Onconews - Testes de detecção pan câncer: novo paradigma à espera de evidências

O aumento dos chamados testes de detecção precoce de múltiplos cânceres pode representar um novo paradigma no rastreamento de vários tipos de câncer, como descreve Hilary A. Hobbins (foto), da IARC, em artigo na New England Journal of Medicine (NEJM). No entanto, a análise da especialista pede cautela, com exemplos concretos de que a nova era prometida ainda está longe de mostrar evidências de benefício.

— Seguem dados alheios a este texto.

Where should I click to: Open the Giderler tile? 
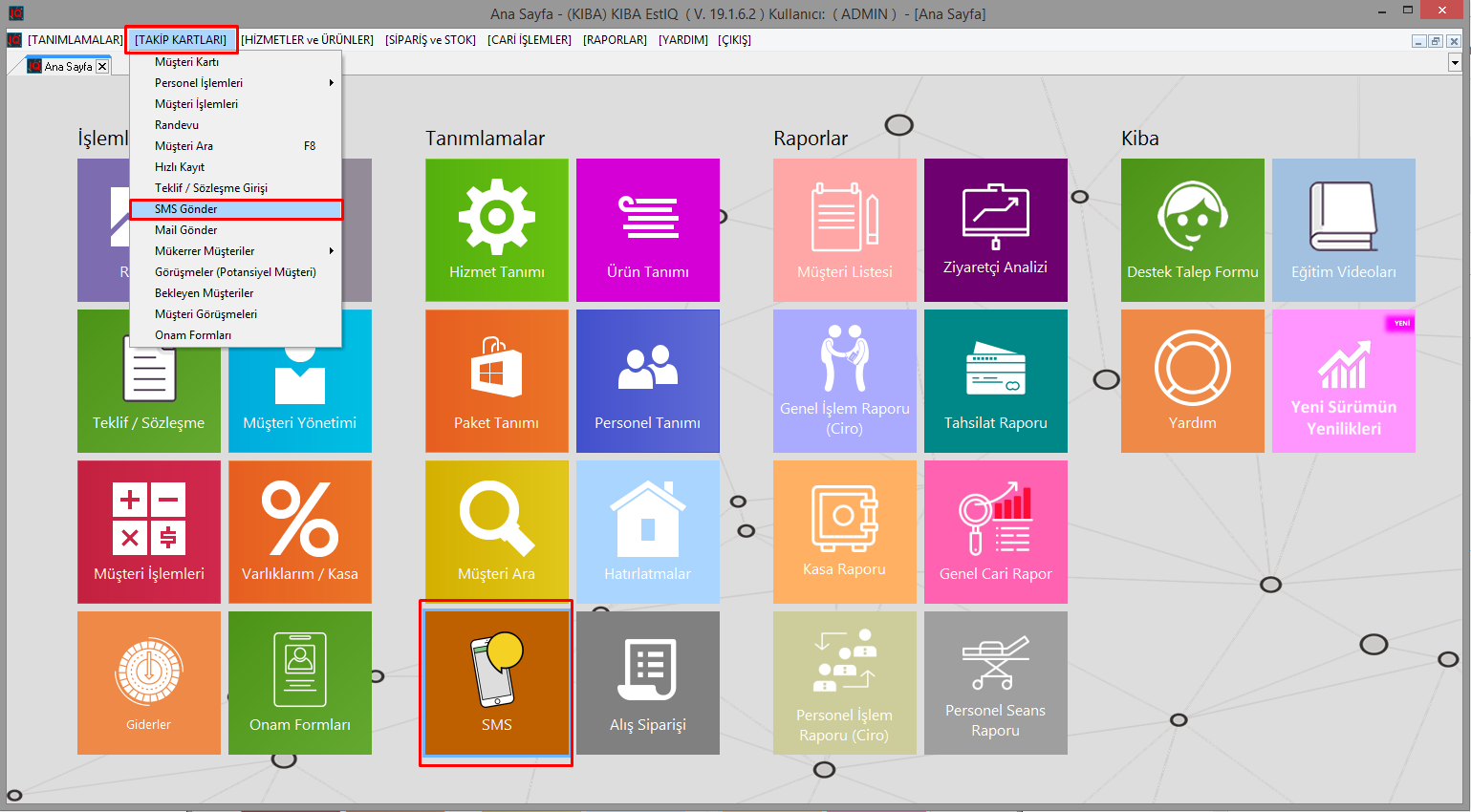148,682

Os chamados testes de detecção precoce multicâncer (MCED, de  multicancer early detection) medem biomarcadores baseados no sangue, incluindo mutações, metilação e fragmentação de DNA livre de células. “Até agora, os estudos publicados na fase mais avançada da pesquisa foram grandes ensaios de intervenção não randomizados”, diz Hobbins.

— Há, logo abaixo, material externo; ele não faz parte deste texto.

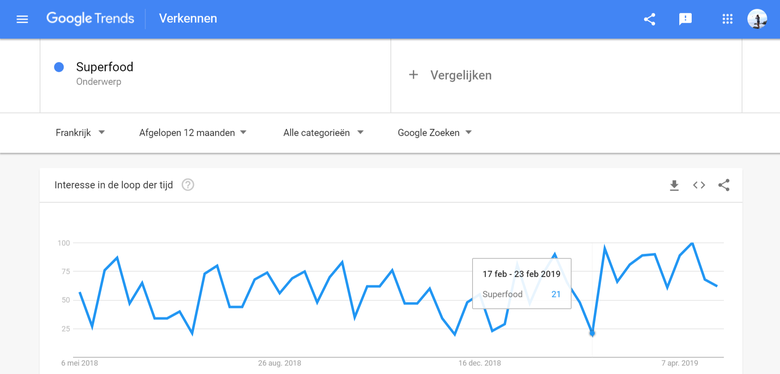Open the embed code icon
The width and height of the screenshot is (780, 374).
[x=699, y=185]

A autora, do grupo de epidemiologia genômica da Agência Internacional de Pesquisa em Câncer (IARC, na sigla em inglês),  descreve que um dos estudos desenhados para mostrar evidências de alto valor – o estudo clínico inglês NHS - Galleri - ainda não publicou os resultados finais. “Em 2021 e 2022, o estudo National Health Service (NHS)–Galleri na Inglaterra inscreveu mais de 140.000 participantes com idades entre 50 e 77 anos em um ensaio clínico randomizado e controlado para avaliar a eficácia de um teste MCED desenvolvido pela GRAIL”, descreve Hobbins. Ela explica que o ensaio não foi projetado para substituir a triagem padrão, mas para ser conduzido junto com o rastreamento, com o objetivo de "demonstrar uma redução estatisticamente significativa na taxa de incidência de cânceres em estágio III e IV diagnosticados no braço de intervenção versus controle".

Mas o que deveria sustentar a mais robusta base de evidências começa a despertar preocupação sobre os testes de detecção precoce multicâncer. “O NHS England planejou inicialmente lançar o teste para 1 milhão de pessoas em 2024 com base nos resultados do primeiro ano do ensaio, mas recentemente decidiu não prosseguir, citando que os primeiros resultados não foram suficientemente convincentes”, prossegue Hobbins.

A análise publicada na NEJM levanta questionamentos sobre o desenho do ensaio clínico inglês e sua real capacidade de demonstrar evidências de alto valor. A publicação descreve, ainda, iniciativa do Instituto Nacional do Câncer dos EUA, que planeja iniciar ainda este ano a fase piloto de um grande ensaio clínico randomizado para avaliar vários testes MCED, tendo como principal endpoint a mortalidade câncer-específica.

“No futuro, acredito que os testes MCED não devem ser implementados sem evidências de que tais testes podem reduzir a mortalidade relacionada ao câncer — de preferência evidências derivadas de ensaios nos quais entidades comerciais não influenciem nas decisões finais sobre o desenho e condução do estudo e não estejam envolvidas no gerenciamento ou análise de dados”, destaca.